■ What is being asked ■
The required output consists solely of the lines from the line containing "Mehr von Rolf Schönberger (39, 966)" through the end of the records, copied exactly.

Stored data:
===

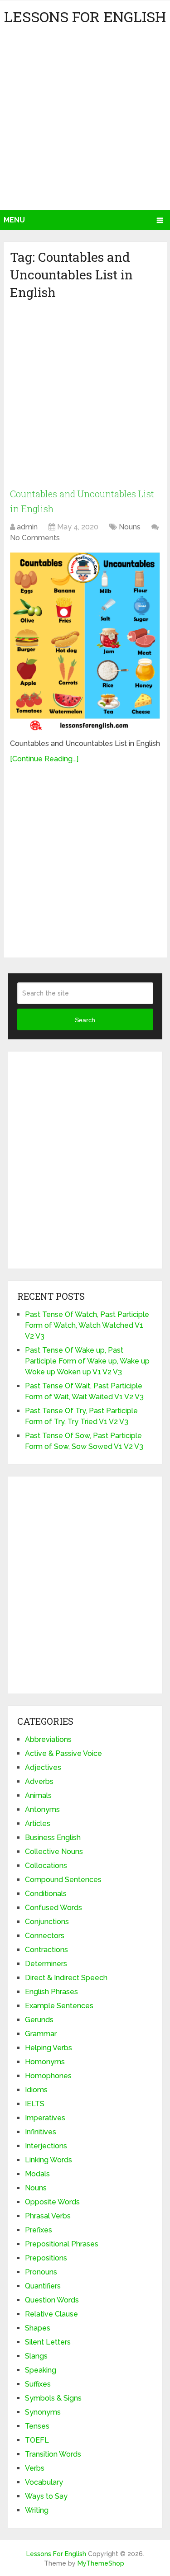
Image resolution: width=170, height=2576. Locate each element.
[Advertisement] (85, 121)
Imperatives (45, 2118)
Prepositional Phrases (61, 2244)
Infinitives (40, 2132)
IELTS (34, 2103)
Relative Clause (51, 2314)
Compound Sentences (63, 1879)
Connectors (44, 1935)
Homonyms (45, 2061)
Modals (37, 2174)
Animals (38, 1795)
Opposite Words (52, 2202)
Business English (53, 1837)
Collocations (46, 1865)
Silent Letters (48, 2342)
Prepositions (46, 2258)
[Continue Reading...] (44, 759)
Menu (14, 220)
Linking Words (48, 2160)
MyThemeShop (101, 2563)
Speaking (40, 2370)
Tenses (37, 2426)
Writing (37, 2510)
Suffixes (38, 2384)
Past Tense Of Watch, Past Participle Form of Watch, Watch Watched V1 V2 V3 (87, 1325)
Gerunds (39, 2019)
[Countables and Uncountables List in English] (85, 641)
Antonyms (42, 1809)
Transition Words (53, 2454)
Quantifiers (43, 2286)
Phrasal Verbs (48, 2216)
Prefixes (38, 2230)
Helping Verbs (48, 2047)
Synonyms (43, 2412)
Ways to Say (46, 2496)
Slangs (36, 2356)
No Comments (35, 537)
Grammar (41, 2033)
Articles (37, 1823)
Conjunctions (47, 1921)
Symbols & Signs (53, 2398)
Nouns (130, 527)
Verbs (34, 2468)
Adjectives (43, 1767)
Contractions (46, 1949)
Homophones (48, 2075)
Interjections (46, 2146)
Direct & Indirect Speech (66, 1977)
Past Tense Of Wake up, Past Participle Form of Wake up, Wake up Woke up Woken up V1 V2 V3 (87, 1361)
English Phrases (51, 1991)
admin (27, 527)
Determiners (46, 1963)
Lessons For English (85, 16)
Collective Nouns (54, 1851)
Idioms (36, 2089)
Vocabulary (44, 2482)
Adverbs (39, 1781)
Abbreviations (48, 1739)
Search (85, 1020)
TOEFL (37, 2440)
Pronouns (41, 2272)
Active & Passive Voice (63, 1753)
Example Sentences (59, 2005)
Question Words (52, 2300)
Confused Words (53, 1907)
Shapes (37, 2328)
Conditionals (46, 1893)
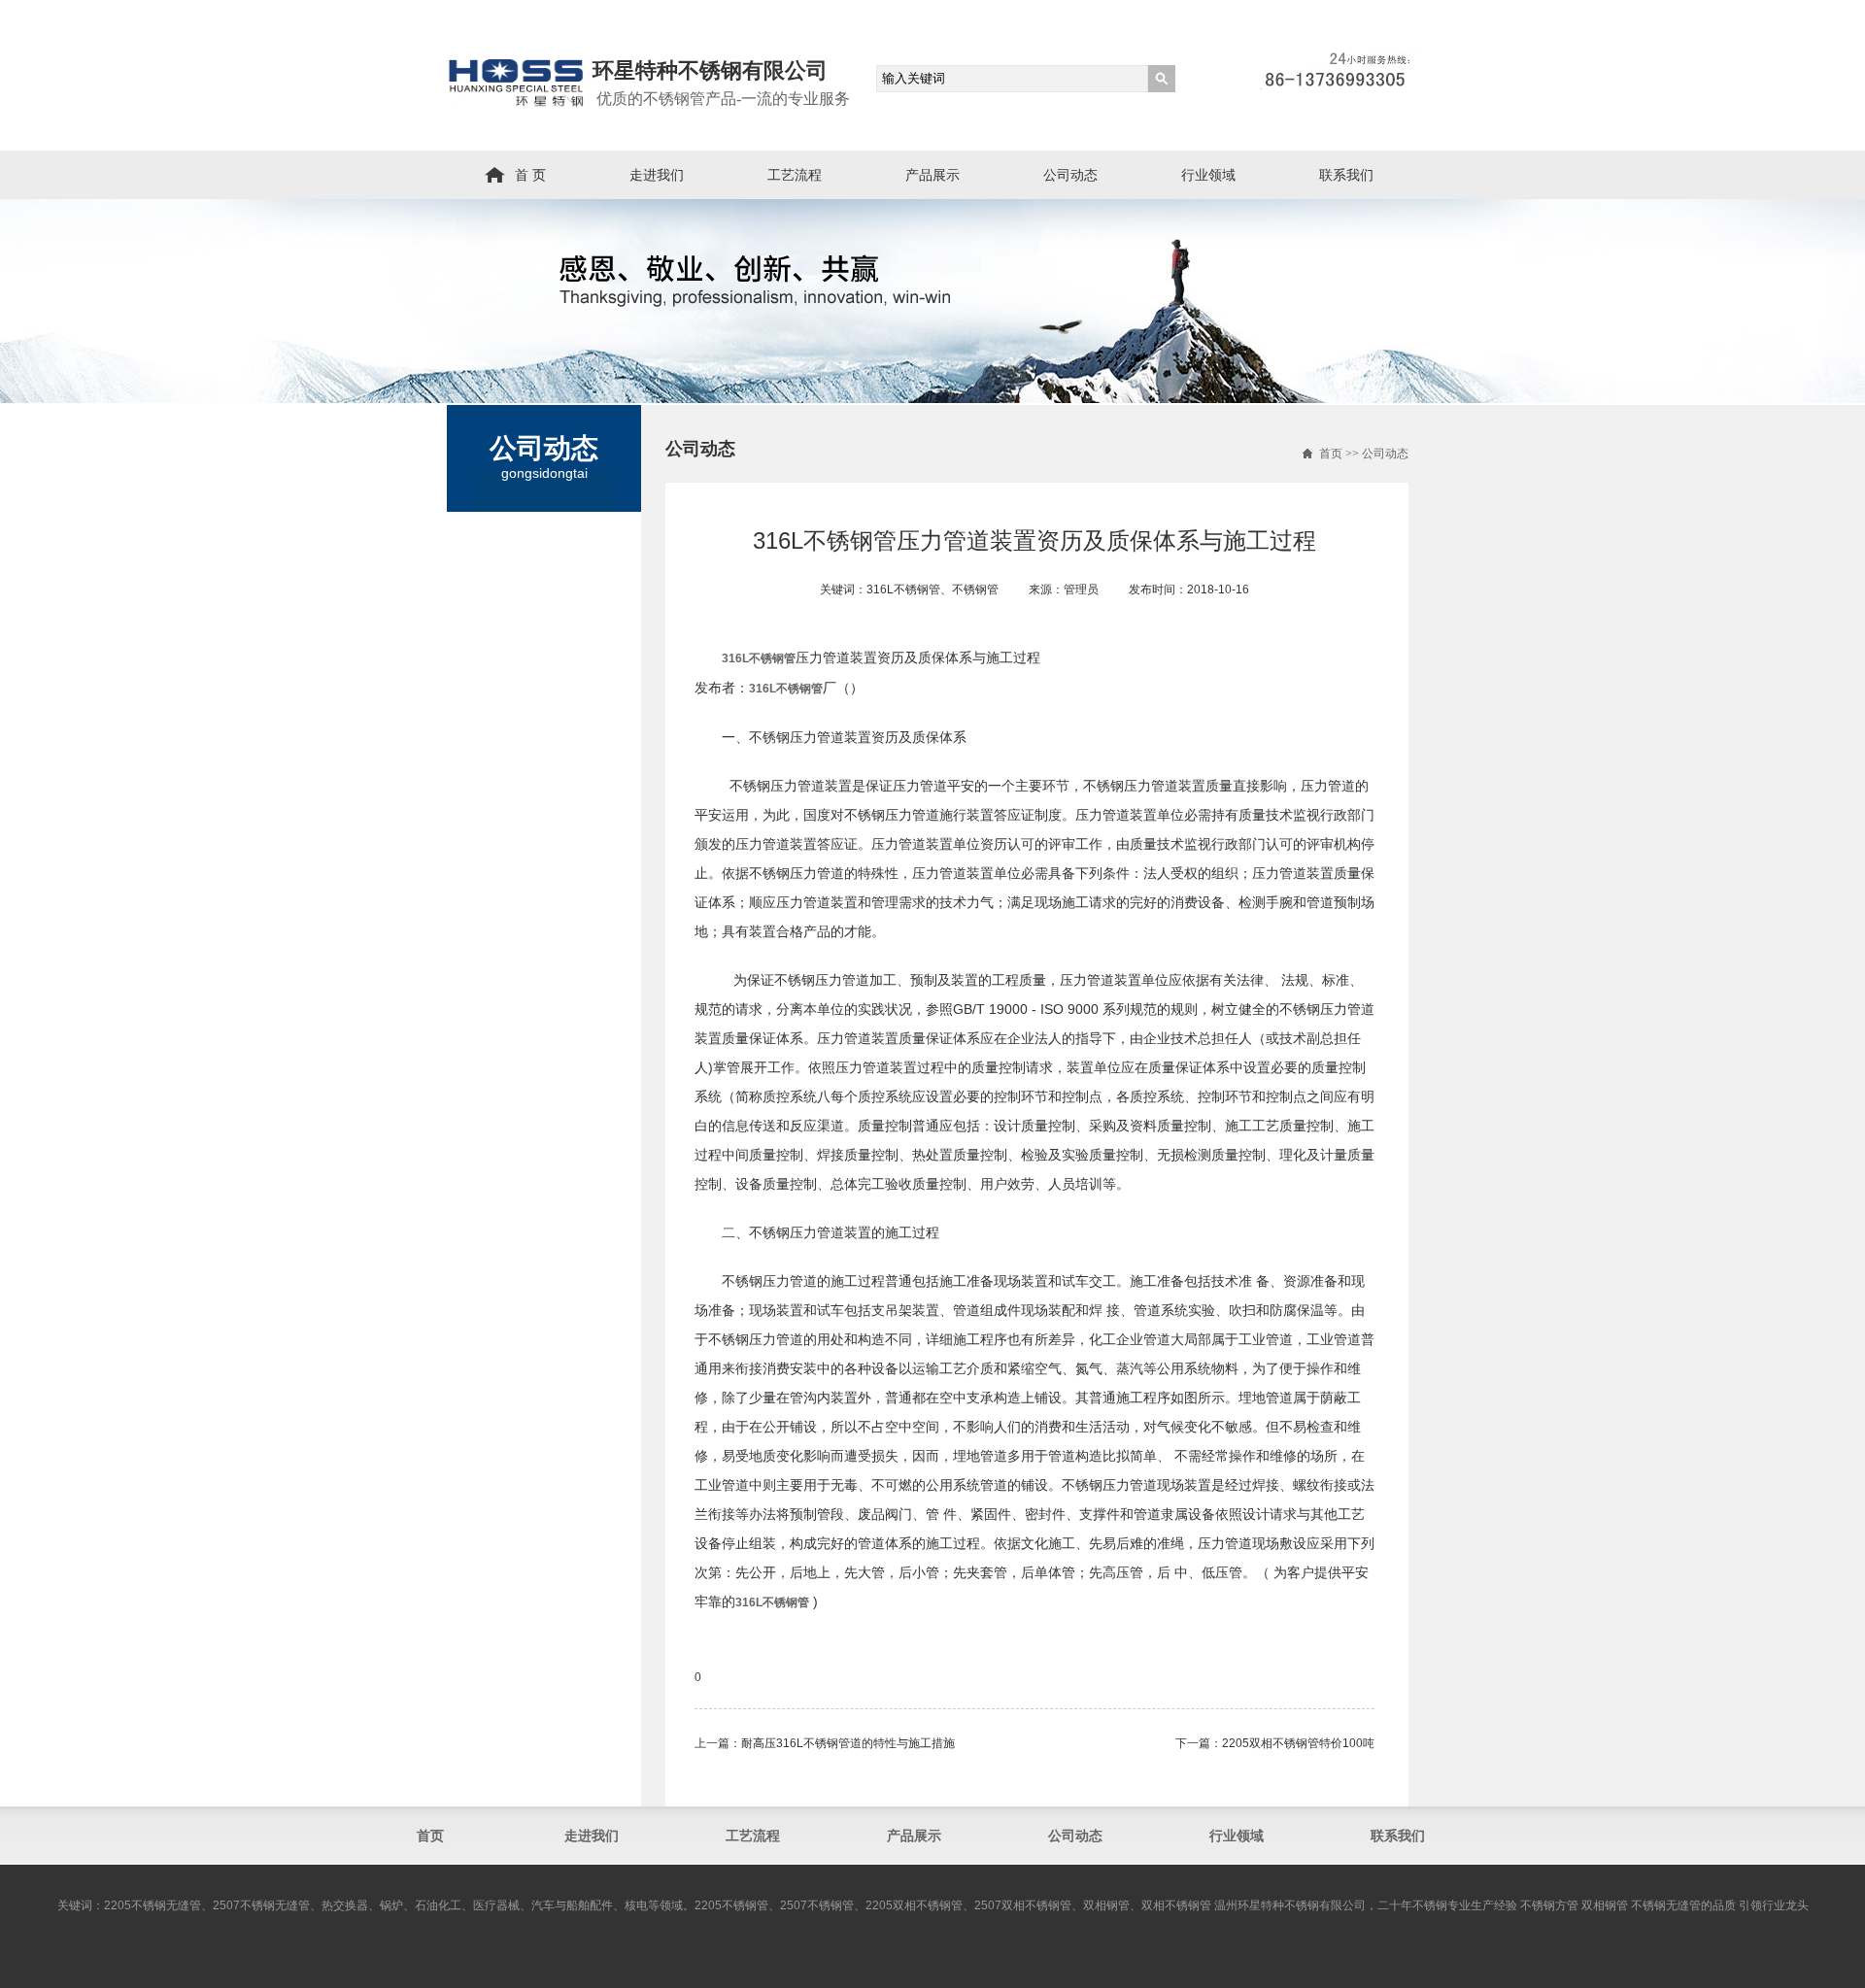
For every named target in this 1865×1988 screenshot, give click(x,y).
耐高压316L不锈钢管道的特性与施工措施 (848, 1743)
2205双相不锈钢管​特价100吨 (1298, 1743)
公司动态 (1070, 175)
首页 (1330, 453)
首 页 (530, 175)
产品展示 (932, 175)
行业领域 (1208, 175)
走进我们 (656, 175)
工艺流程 (794, 175)
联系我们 (1346, 175)
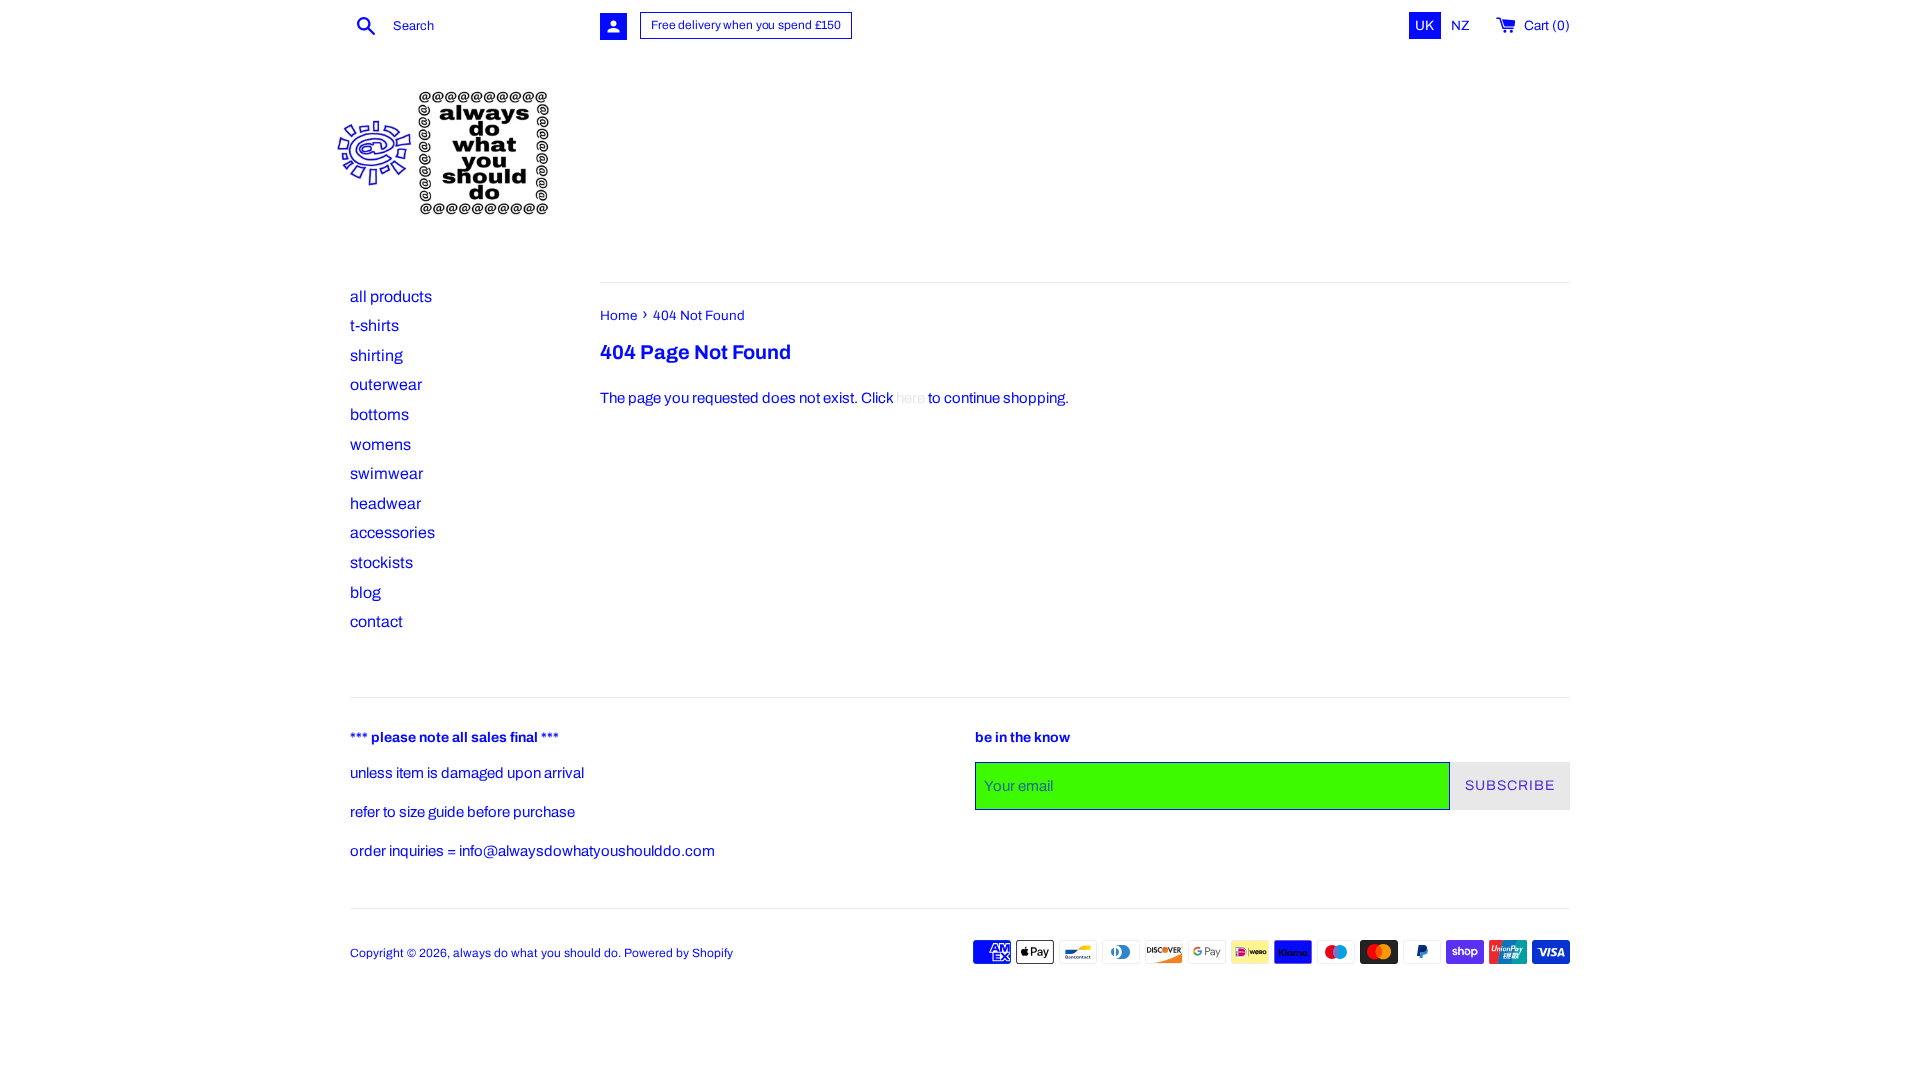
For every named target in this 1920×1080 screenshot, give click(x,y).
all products (391, 296)
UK (1426, 25)
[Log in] (613, 26)
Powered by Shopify (678, 953)
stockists (381, 562)
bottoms (379, 414)
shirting (376, 355)
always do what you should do (535, 953)
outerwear (386, 384)
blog (365, 592)
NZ (1460, 25)
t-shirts (374, 325)
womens (380, 444)
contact (376, 621)
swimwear (386, 473)
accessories (392, 532)
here (910, 398)
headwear (385, 503)
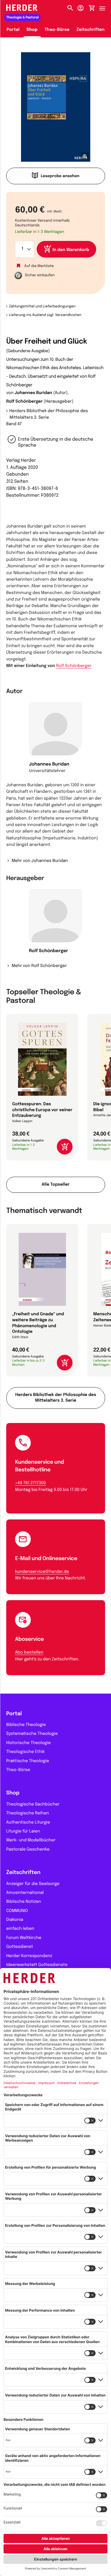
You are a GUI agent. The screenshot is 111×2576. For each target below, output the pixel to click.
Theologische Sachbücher (32, 1804)
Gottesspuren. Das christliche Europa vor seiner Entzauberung (42, 1110)
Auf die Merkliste (39, 266)
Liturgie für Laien (23, 1831)
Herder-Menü (105, 7)
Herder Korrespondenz (29, 1956)
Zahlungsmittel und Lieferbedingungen (42, 306)
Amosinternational (25, 1893)
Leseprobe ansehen (60, 176)
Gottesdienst (19, 1947)
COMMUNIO (17, 1911)
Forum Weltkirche (23, 1938)
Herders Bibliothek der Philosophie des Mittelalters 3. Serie (48, 414)
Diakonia (14, 1920)
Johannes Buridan (33, 393)
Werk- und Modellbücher (31, 1840)
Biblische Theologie (26, 1725)
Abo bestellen (29, 1653)
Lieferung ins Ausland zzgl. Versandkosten (45, 315)
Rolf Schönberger (24, 402)
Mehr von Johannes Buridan (40, 861)
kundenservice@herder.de (42, 1572)
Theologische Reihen (27, 1813)
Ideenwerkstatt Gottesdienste (36, 1965)
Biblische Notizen (23, 1902)
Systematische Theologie (32, 1734)
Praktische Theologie (27, 1761)
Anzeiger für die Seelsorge (32, 1884)
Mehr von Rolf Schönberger (39, 966)
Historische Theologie (28, 1743)
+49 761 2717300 (30, 1483)
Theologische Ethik (25, 1752)
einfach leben (20, 1929)
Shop (32, 30)
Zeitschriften (90, 30)
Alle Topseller (56, 1185)
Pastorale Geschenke (27, 1850)
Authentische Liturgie (28, 1823)
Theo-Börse (57, 30)
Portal (13, 30)
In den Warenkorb (71, 250)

===

■ Response to the task ■
Mehr von Rolf Schönberger (39, 966)
Historische Theologie (28, 1743)
+49 761 2717300 (30, 1483)
Theologische Ethik (25, 1752)
einfach leben (20, 1929)
Shop (32, 30)
Zeitschriften (90, 30)
Alle Topseller (56, 1185)
Pastorale Geschenke (27, 1850)
Authentische Liturgie (28, 1823)
Theo-Börse (57, 30)
Portal (13, 30)
In den Warenkorb (71, 250)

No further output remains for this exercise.